Assignment: Which of the lines below include "lungul"? Each one should be copied out.

**** Input records

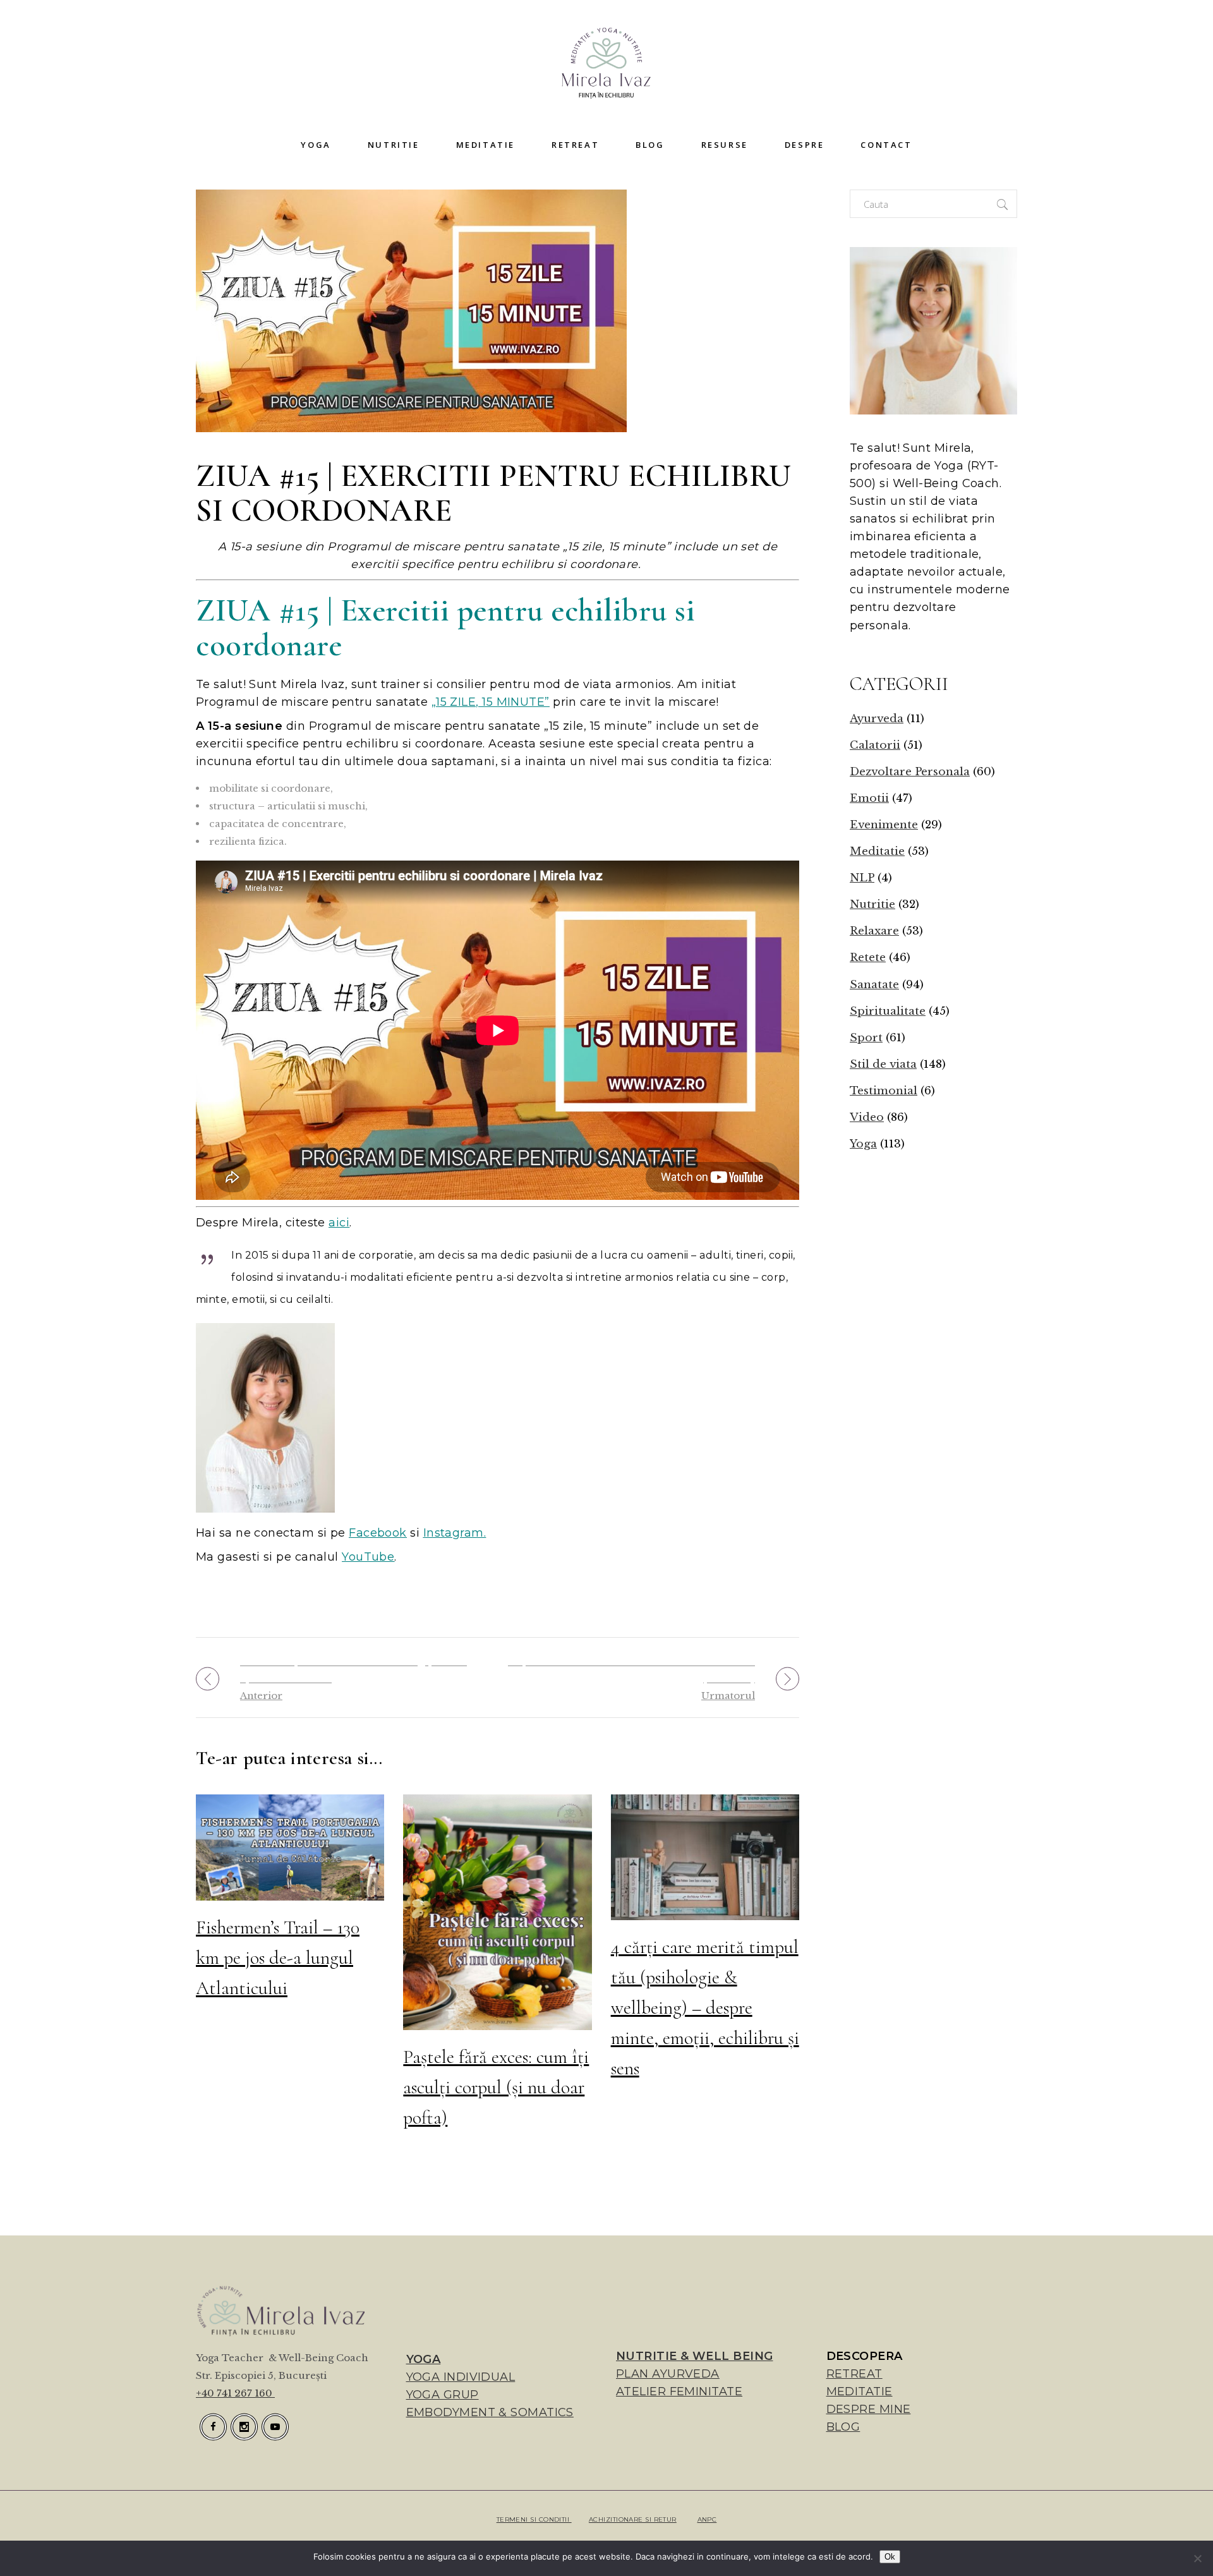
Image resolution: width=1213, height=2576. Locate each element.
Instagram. (454, 1533)
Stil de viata (883, 1064)
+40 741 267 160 (235, 2393)
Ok (889, 2556)
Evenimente (884, 824)
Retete (868, 957)
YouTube (368, 1557)
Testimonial (883, 1091)
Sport (866, 1037)
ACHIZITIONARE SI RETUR (633, 2519)
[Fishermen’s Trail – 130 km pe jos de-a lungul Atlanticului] (290, 1847)
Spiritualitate (888, 1011)
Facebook (378, 1533)
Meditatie (877, 851)
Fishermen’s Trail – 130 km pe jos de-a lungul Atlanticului (277, 1958)
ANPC (707, 2519)
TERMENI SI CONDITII (534, 2519)
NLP (862, 878)
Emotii (869, 798)
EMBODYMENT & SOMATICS (490, 2412)
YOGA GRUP (442, 2395)
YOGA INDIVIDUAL (461, 2377)
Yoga (863, 1144)
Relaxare (874, 931)
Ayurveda (876, 718)
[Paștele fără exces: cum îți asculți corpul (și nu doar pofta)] (497, 1912)
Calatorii (875, 745)
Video (867, 1117)
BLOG (843, 2427)
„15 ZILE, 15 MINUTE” (490, 702)
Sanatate (874, 984)
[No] (1197, 2558)
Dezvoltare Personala (910, 771)
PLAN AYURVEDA (668, 2374)
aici (339, 1223)
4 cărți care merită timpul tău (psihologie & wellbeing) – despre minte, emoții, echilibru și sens (705, 2007)
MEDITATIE (859, 2391)
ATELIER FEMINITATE (679, 2391)
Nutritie (872, 904)
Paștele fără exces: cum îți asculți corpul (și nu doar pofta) (496, 2087)
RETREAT (854, 2374)
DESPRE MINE (868, 2409)
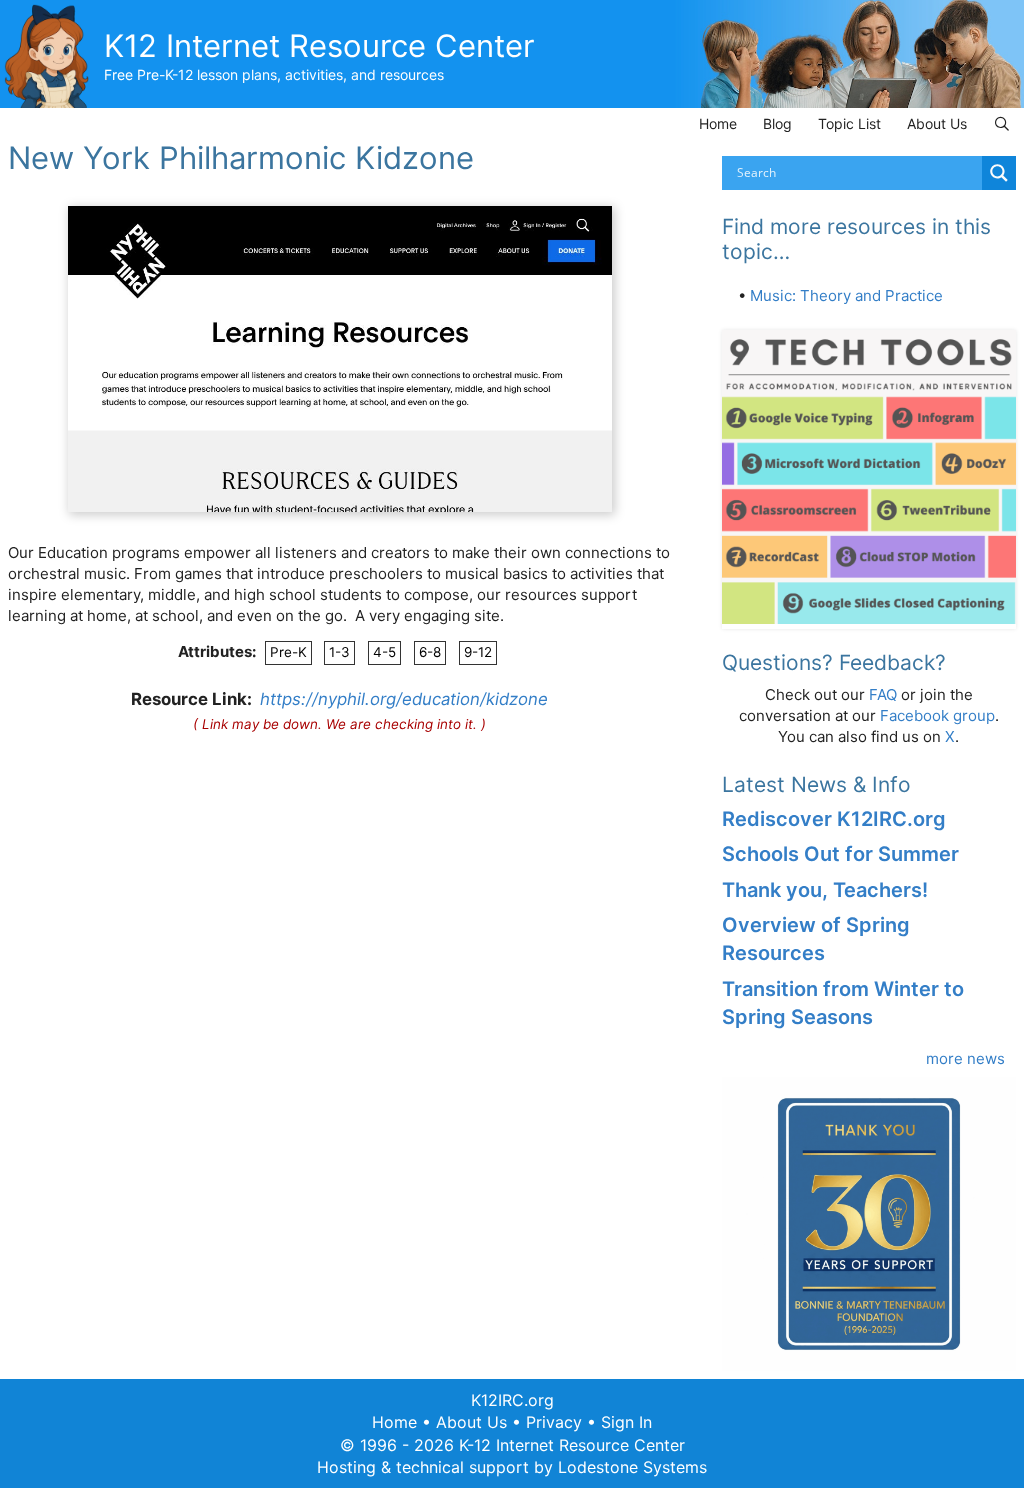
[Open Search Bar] (1002, 123)
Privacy (554, 1422)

********

Output of the task:
[Fishermen’s Trail – 130 km pe jos de-a lungul Atlanticului] (290, 1847)
Fishermen’s Trail – 130 km pe jos de-a lungul Atlanticului (277, 1958)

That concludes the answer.